Prompt
Using the data below, copy every line that contains the word "will".

[Extracted data entries]
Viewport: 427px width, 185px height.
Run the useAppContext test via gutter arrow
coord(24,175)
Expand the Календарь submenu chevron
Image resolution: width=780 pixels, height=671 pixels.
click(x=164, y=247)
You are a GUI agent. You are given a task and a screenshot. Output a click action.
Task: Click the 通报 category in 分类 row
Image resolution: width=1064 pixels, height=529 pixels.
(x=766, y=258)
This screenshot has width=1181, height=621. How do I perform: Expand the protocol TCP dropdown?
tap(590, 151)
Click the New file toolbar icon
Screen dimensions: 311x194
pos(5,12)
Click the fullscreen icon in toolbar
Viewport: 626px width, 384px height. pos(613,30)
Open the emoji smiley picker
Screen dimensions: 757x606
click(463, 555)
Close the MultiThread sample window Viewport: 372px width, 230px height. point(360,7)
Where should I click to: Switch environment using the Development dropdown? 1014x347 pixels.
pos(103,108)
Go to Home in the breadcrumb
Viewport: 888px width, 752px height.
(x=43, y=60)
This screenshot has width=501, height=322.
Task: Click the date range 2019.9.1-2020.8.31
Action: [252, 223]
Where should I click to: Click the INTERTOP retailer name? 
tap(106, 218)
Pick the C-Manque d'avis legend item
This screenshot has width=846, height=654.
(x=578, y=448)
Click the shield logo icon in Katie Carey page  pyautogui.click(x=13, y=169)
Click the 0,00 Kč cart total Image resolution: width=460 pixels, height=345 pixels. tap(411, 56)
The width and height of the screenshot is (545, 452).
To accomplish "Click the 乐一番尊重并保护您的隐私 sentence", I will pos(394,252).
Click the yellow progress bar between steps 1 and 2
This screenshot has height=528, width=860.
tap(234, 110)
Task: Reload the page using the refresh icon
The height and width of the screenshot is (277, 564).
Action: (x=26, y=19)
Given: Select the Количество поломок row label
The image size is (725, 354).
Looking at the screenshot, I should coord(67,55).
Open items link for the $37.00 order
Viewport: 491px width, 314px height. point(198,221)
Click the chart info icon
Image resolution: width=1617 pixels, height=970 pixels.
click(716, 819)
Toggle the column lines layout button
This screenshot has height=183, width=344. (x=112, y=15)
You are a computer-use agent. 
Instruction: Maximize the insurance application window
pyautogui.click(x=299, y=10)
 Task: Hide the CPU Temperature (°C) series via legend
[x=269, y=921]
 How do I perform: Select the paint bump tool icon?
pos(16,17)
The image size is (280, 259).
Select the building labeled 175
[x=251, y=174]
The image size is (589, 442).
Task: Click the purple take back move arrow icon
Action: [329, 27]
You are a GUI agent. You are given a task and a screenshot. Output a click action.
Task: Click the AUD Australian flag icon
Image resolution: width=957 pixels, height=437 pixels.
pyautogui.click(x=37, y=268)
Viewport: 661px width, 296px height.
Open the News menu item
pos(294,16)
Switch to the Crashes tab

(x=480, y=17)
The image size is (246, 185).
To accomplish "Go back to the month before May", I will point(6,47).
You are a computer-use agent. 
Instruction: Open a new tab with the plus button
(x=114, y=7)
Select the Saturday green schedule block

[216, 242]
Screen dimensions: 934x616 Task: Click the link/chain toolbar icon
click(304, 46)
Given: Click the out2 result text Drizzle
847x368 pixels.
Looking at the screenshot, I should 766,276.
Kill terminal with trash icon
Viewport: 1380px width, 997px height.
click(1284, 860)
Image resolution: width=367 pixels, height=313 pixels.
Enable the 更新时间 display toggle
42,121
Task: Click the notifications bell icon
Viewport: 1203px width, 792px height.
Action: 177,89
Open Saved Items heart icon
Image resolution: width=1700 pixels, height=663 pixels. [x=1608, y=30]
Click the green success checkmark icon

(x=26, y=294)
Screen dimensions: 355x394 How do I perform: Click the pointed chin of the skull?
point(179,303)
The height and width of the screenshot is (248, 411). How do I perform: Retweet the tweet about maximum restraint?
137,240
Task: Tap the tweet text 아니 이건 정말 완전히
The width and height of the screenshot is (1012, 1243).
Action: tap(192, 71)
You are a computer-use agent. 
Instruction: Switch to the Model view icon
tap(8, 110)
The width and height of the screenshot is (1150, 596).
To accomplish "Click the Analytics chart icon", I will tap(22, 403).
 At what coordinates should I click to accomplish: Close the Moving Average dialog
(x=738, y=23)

Finished exercise
To accomplish "Click the 乐一番尊重并保护您的隐私 sentence", I will pos(394,252).
To accomplish "Go back to the month before May", I will point(6,47).
To accomplish "Click the Analytics chart icon", I will tap(22, 403).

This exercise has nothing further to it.